Myth and Legend: The Best Supernatural Landmarks of Ireland
Although Ireland is known now as primarily a Christian country, it was full of legend and myth surrounding the gods that were believed to have created the land in the pre-Christian era. People felt comforted by the fact that these gods and goddesses were responsible for their existence, and claimed their lineage from these mythic heroes.
The mythology of Ireland was recorded in a few separate documents – the Mythological Cycle tells of the settlers that shaped Ireland, while the Ulster Cycle and the Fenian Cycle list the deeds of Ireland’s first heroes. Even though Ireland is now split into Protestant and Catholic factions, the Irish still tend to be very superstitious overall, and there are plenty of places to check out if you’re curious about Ireland’s fantastic history.
Knocknarea Mountain – County Sligo
Queen Medb was a formidable figure in Irish mythology, best known for her part in the Cattle Raid of Cooley. The Cattle Raid of Cooley was first recounted in the Ulster Cycle. It started because Queen Medb wanted to be equal with her husband, but found out he was one bull richer than her. She discovered a bull that rivaled her husband’s, so she sent messengers to go retrieve it. When the owner of the bull refused to give it up, Queen Medb started a war.
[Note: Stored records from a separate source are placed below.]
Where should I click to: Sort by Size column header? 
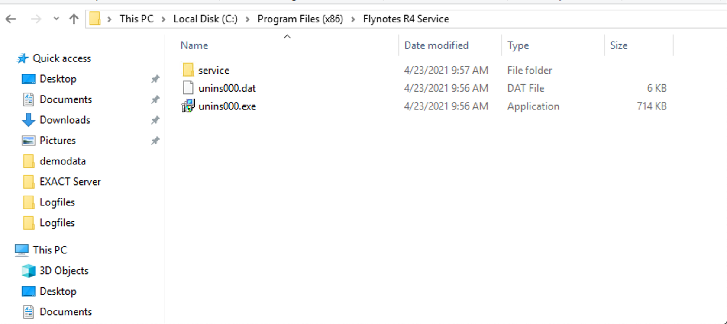point(619,45)
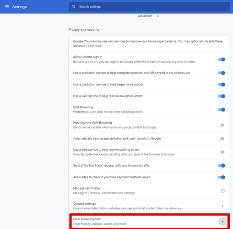
Task: Open the Clear browsing data row
Action: [149, 221]
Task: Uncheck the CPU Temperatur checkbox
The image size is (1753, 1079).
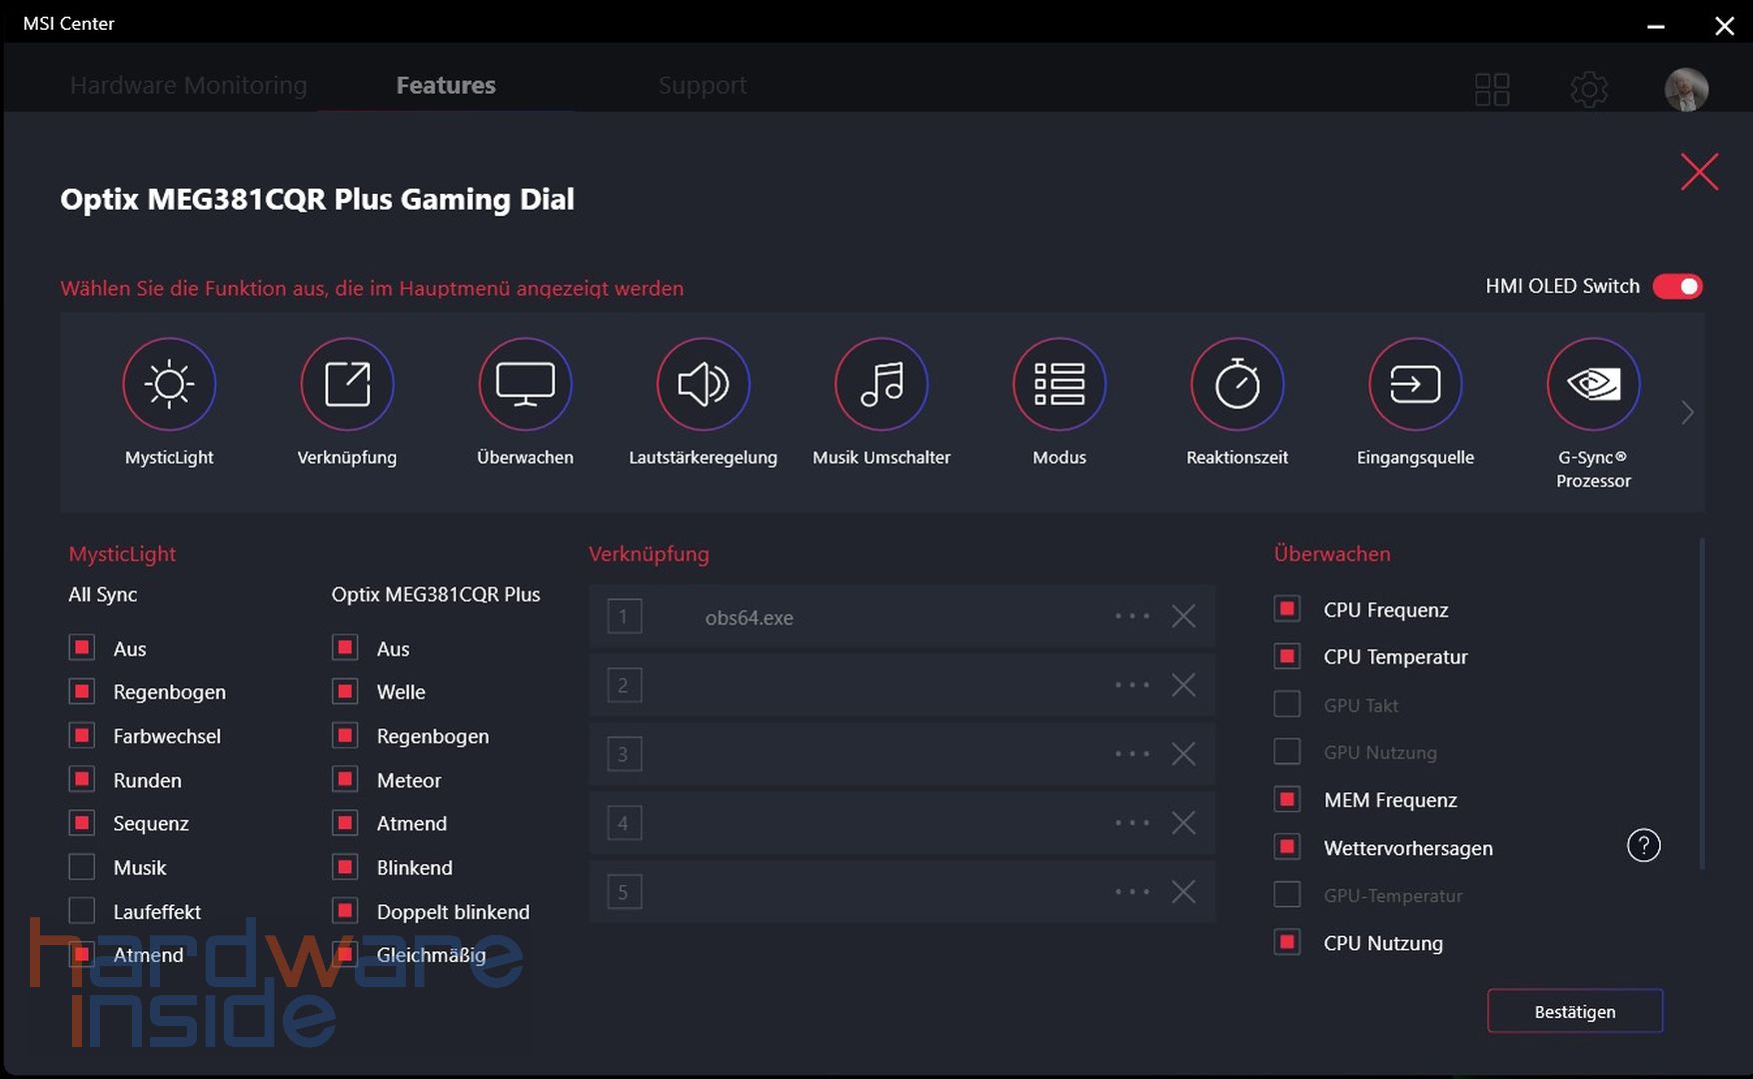Action: (x=1287, y=656)
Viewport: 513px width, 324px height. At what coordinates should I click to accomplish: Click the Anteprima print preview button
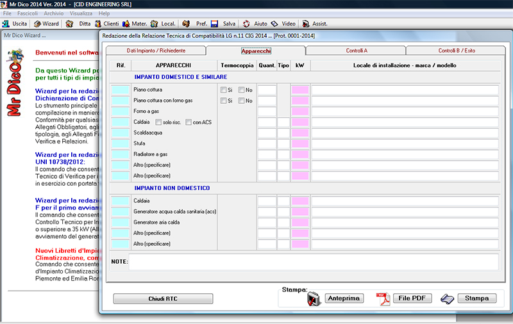point(344,298)
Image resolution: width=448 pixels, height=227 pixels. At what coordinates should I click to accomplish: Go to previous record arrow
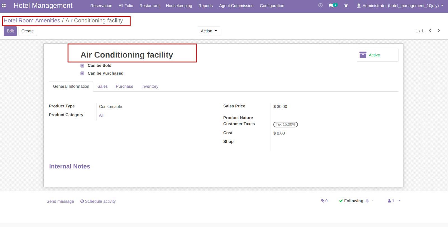[430, 31]
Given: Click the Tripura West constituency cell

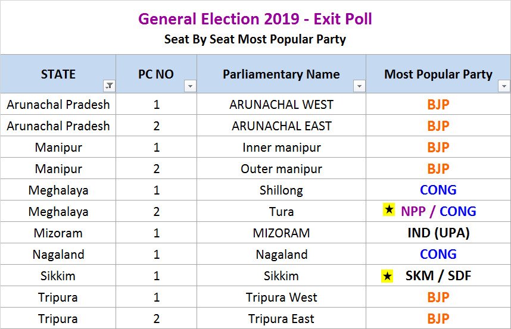Looking at the screenshot, I should click(x=281, y=297).
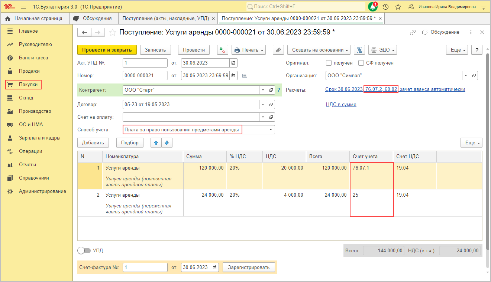The height and width of the screenshot is (282, 491).
Task: Click the copy link chain icon
Action: tap(413, 33)
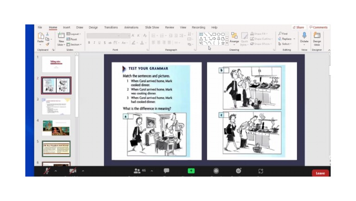Start Dictate with the microphone icon
356x201 pixels.
pos(304,36)
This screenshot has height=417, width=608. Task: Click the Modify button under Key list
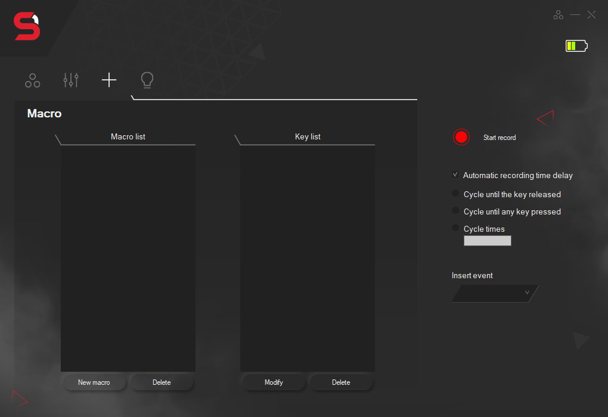click(x=274, y=382)
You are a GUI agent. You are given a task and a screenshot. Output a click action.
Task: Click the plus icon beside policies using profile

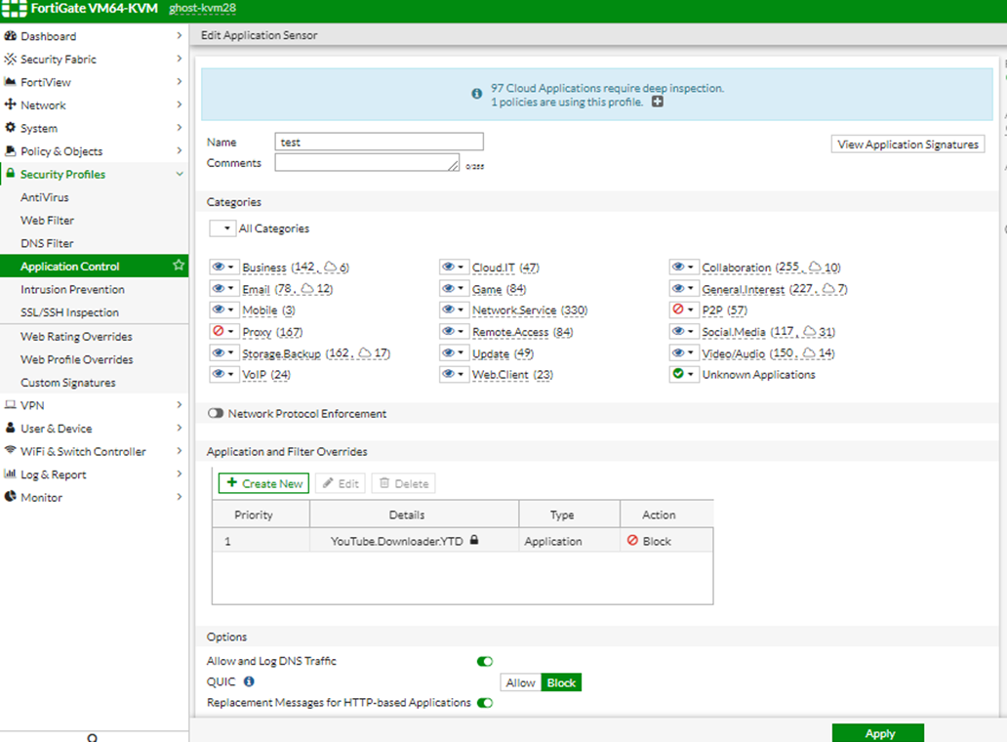point(658,103)
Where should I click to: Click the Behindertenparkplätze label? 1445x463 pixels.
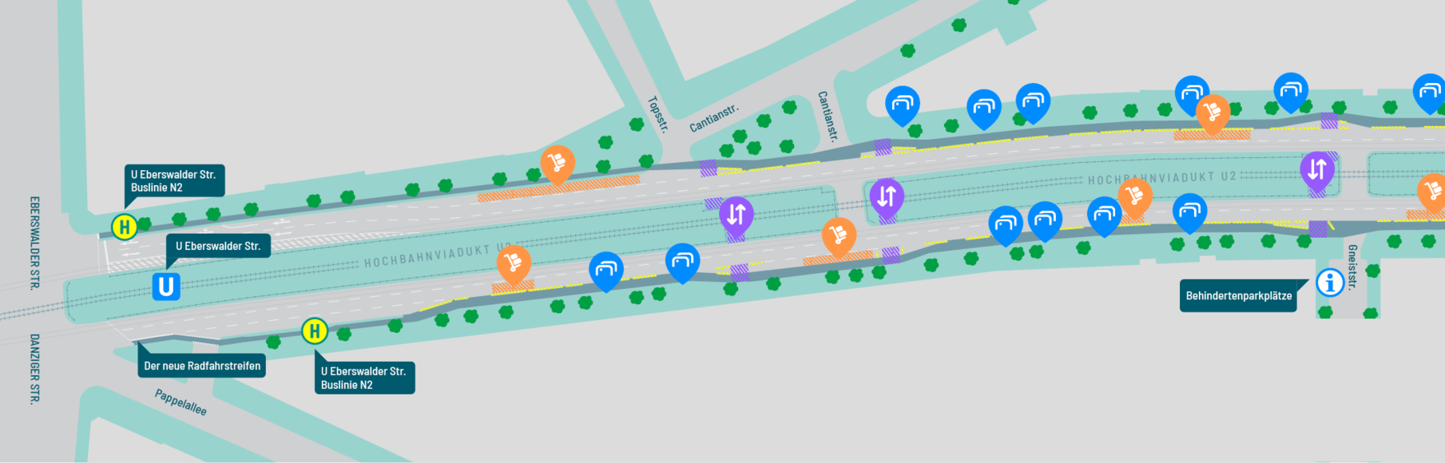pyautogui.click(x=1238, y=295)
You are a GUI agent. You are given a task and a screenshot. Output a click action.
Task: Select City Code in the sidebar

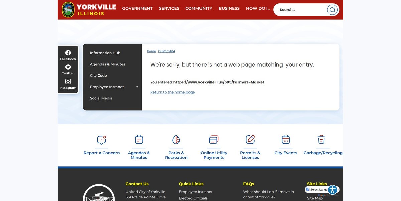(x=98, y=76)
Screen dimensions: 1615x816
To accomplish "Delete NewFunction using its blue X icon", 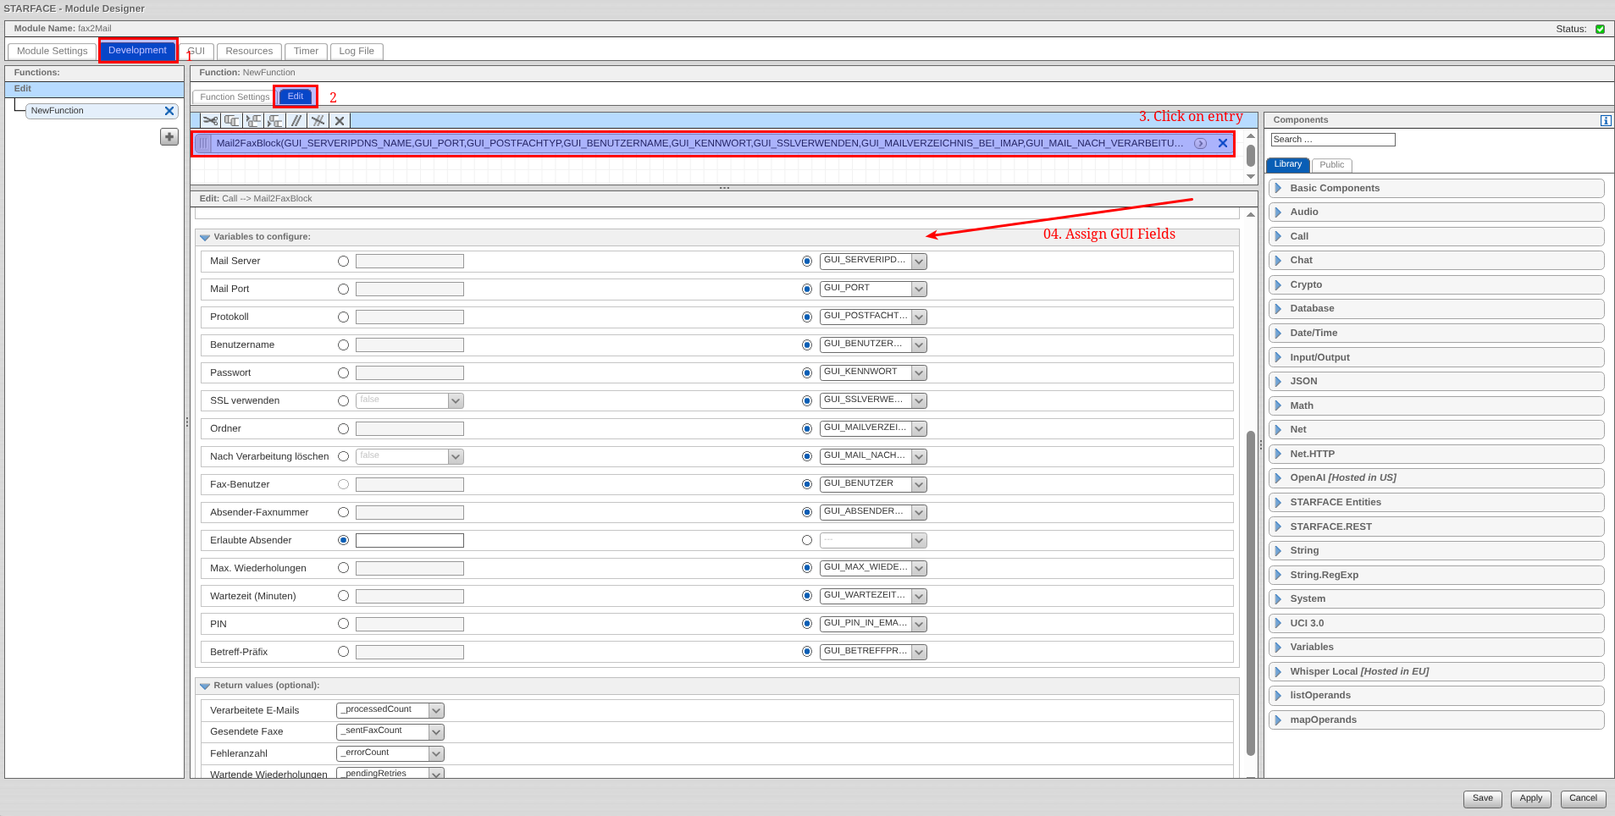I will 169,111.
Her misdeeds came back to haunt her, and she was buried far away from her court, in County Sligo. Today, a giant pile of stones rumored to be her tomb stands on Knocknarea Mountain.
Allihies – County Cork
Another mythological burial site that has become a popular tourist destination is the tiny town of Allihies, where it is rumored that the Children of Lir are buried. The Children of Lir (named Fionnuala, Aodh, Conn, and Fiachra) were persecuted by their evil stepmother Aoife, who turned them into swans out of jealousy over their father’s attention.
They spent 900 years as swans, until a monk changed them back into their human forms. People visiting the grave sites often leave small amounts of money as an offering.
Loftus Hall – County Wexford
Loftus Hall was originally built around the 12th century, but it wasn’t until the 17th century that people began believing the house was haunted. The story goes that the daughter of the castle’s caretaker was playing cards with a stranger one night when she bent down and saw that the man had cloven feet.
Convinced that she had seen the devil, the girl spent the last of her days locked in her room by her family, who thought that she was going mad. Now, people visiting the castle say that they have seen the ghost of a young girl walking along the halls.